Welcome to Data Storage and Compression!

Hello future computer scientists! This chapter is incredibly important because it explains how all the information we use every day—photos, videos, programs, and documents—actually fits inside our devices and travels across the internet.

Think of data storage as finding the right sized box for your stuff, and data compression as learning how to fold your clothes perfectly so they all fit in the box! We will explore the units used to measure data, the different types of storage devices, and the clever methods computers use to shrink file sizes.

Don't worry if some of the terms seem new; we will break everything down step-by-step. Let's dive in!


Section 1: Measuring Data Storage Capacity

1.1 The Basics: Bits and Bytes

Everything a computer processes is just electrical signals that are either ON or OFF. We represent these states using 1s and 0s.

  • Bit (b): The smallest unit of data. It is a single binary digit (1 or 0).
  • Nibble: 4 bits (half a byte).
  • Byte (B): 8 bits.
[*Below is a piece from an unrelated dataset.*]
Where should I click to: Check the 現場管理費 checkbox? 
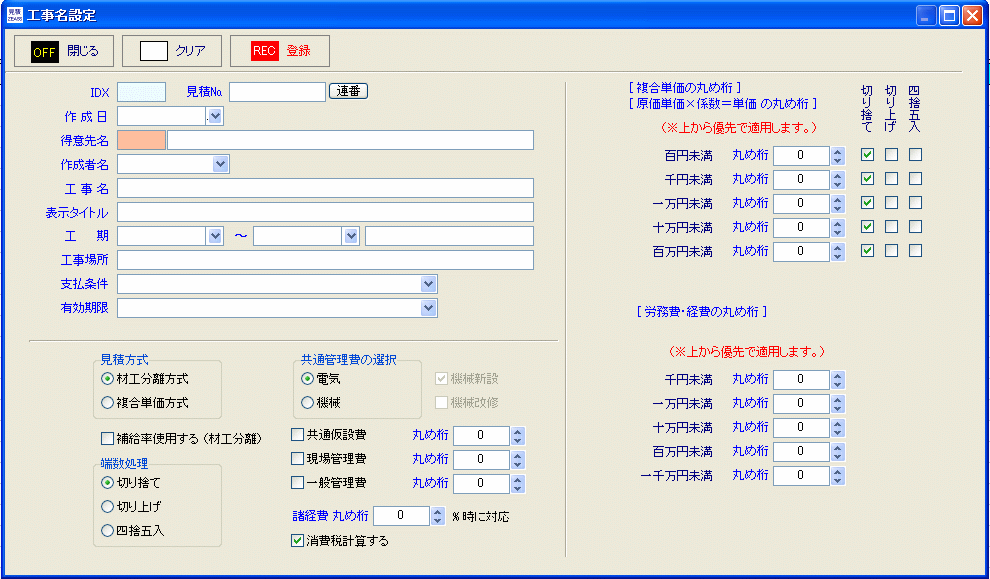pos(297,459)
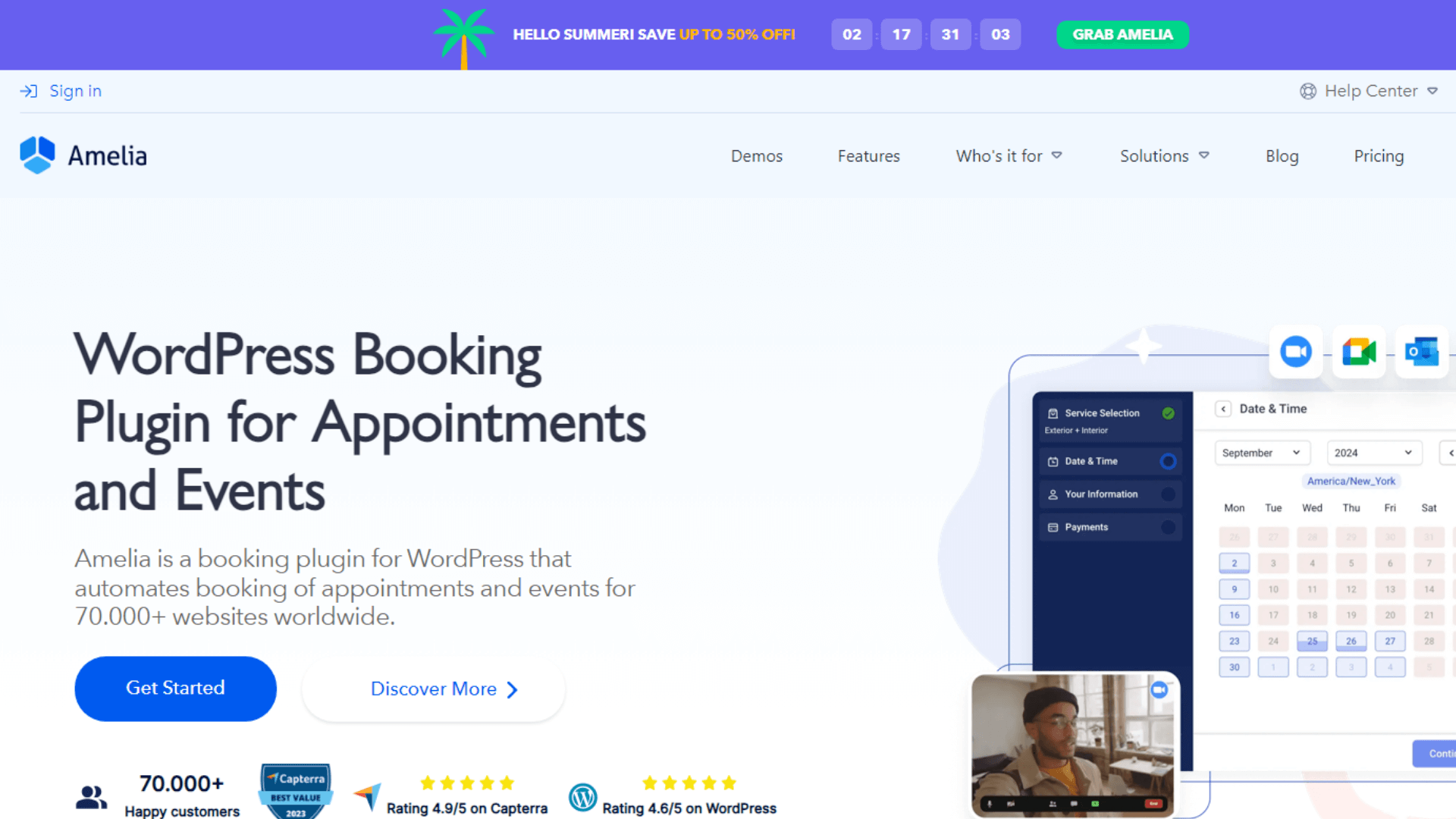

This is the fundamental unit used to store a single character (like the letter 'A' or the number '5').

Memory Aid: If you remember the word bite, a byte is the basic unit that computers take a 'bite' of when storing information.

1.2 Larger Units of Measurement

When dealing with computer storage, the units are based on powers of 2, specifically 1024, not 1000 (which is used in standard metric measurements like kilometres).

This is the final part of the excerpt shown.